## Task requirements:
Copy the entries below in full, keeping them exactly as they are.

## Available data:
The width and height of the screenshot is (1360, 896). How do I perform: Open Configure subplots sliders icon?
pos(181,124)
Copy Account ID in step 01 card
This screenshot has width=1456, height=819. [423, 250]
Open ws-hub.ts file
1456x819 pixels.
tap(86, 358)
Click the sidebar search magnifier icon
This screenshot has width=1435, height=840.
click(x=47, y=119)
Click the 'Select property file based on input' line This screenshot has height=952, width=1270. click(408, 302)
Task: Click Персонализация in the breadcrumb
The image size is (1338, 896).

## Task result:
The width and height of the screenshot is (1360, 896). How do I perform: Open Configure subplots sliders icon?
pos(181,124)
Copy Account ID in step 01 card
This screenshot has width=1456, height=819. [423, 250]
Open ws-hub.ts file
1456x819 pixels.
tap(86, 358)
Click the sidebar search magnifier icon
This screenshot has width=1435, height=840.
click(x=47, y=119)
Click the 'Select property file based on input' line This screenshot has height=952, width=1270. click(408, 302)
Task: Click Персонализация in the breadcrumb
The image size is (1338, 896).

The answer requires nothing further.